GCN Circular 8963
Subject
GRB 090308B: Fermi GBM detection
Date
2009-03-09T21:42:26Z (16 years ago)
From
Adam Goldstein at Fermi-GBM/UAH <adam.m.goldstein@msfc.nasa.gov>
A. Goldstein (UAH) and A.J. van der Horst (NASA/MSFC/ORAU)
report on behalf of the Fermi GBM Team:
"At 17:36:24.70 UT on 08 March 2009, the Fermi Gamma-Ray Burst Monitor
triggered and located GRB 090308B (trigger 258226586 / 090308734).
This burst was also independently detected by INTEGRAL SPI-ACS.
The on-ground calculated location, using the GBM trigger
data, is RA = 22.4, DEC = -58.1 (J2000 degrees,
equivalent to 01h 30m, 58d 05'), with an uncertainty
of 2.3 degrees (radius, 1-sigma containment,
statistical only; there is additionally a systematic
error which is currently estimated to be 2 to 3 degrees).

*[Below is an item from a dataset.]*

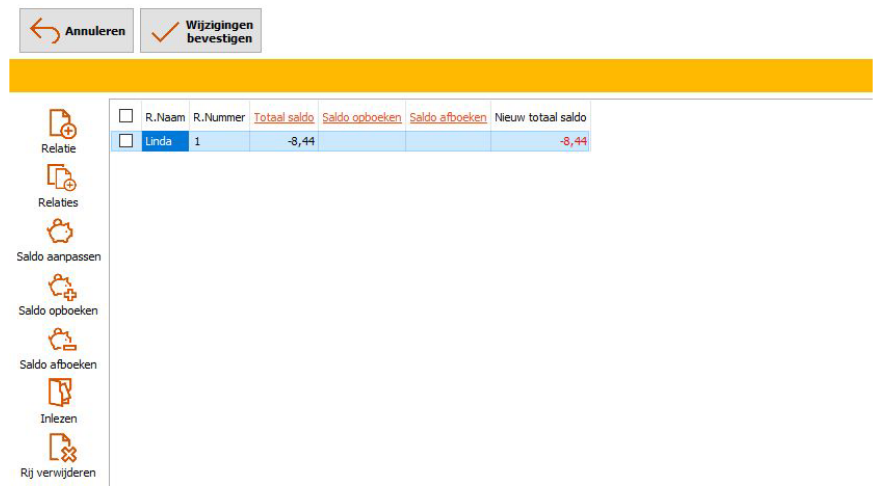Click the back arrow on Annuleren

45,31
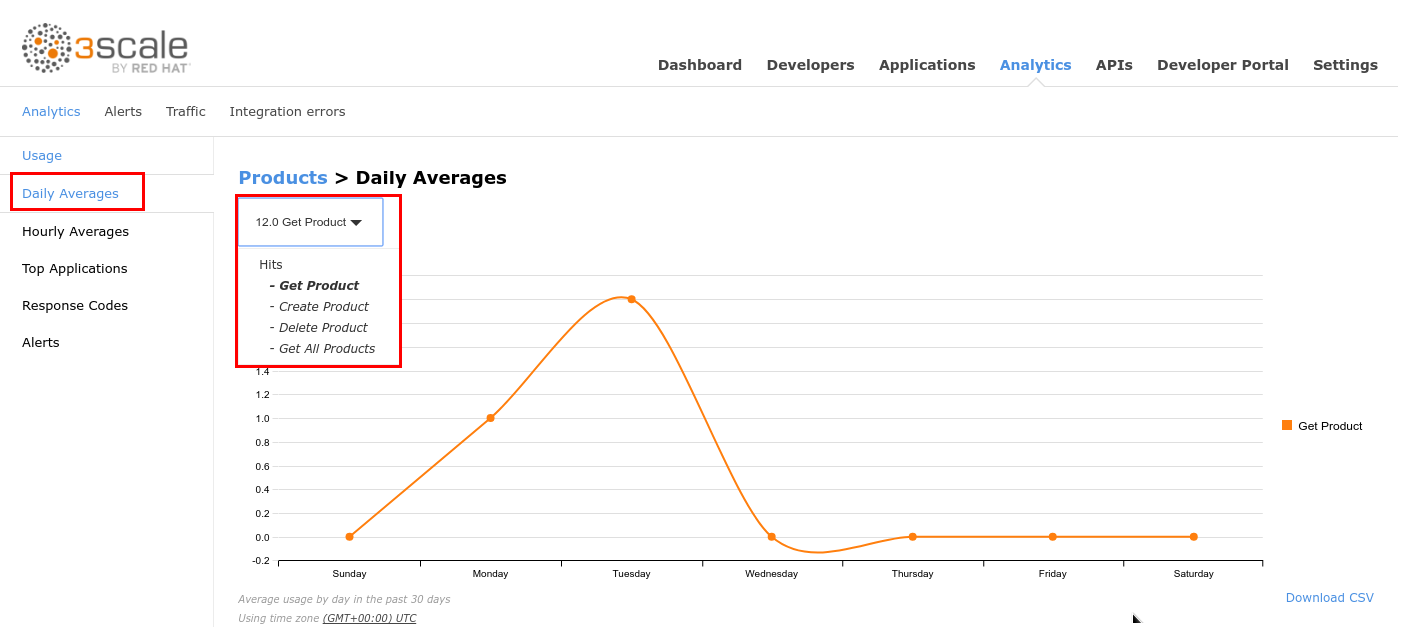Image resolution: width=1408 pixels, height=627 pixels.
Task: Go to Developers section
Action: point(810,65)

The angle from the Fermi LAT boresight is 50 degrees.
The GBM light curve consists of two peaks with substructure
with a duration (T90) of about 2.11 s (8-1000 keV).
The time-averaged spectrum from T0-0.25 s to T0+1.53 s is
well fit by a power law function with an exponential
high energy cutoff. The power law index is -0.54 +/- 0.11 and
the cutoff energy, parameterized as Epeak, is 710.3 +/- 100.0 keV
(chi squared 342 for 362 d.o.f.).
The event fluence (8-1000 keV) in this time interval is
(3.46 +/- 0.13)E-06 erg/cm^2. The 0.128-sec peak photon flux measured
starting from T0+0.64 s in the 8-1000 keV band
is 14.22 +/- 0.91 ph/s/cm^2.
The spectral analysis results presented above are preliminary;
final results will be published in the GBM GRB Catalog."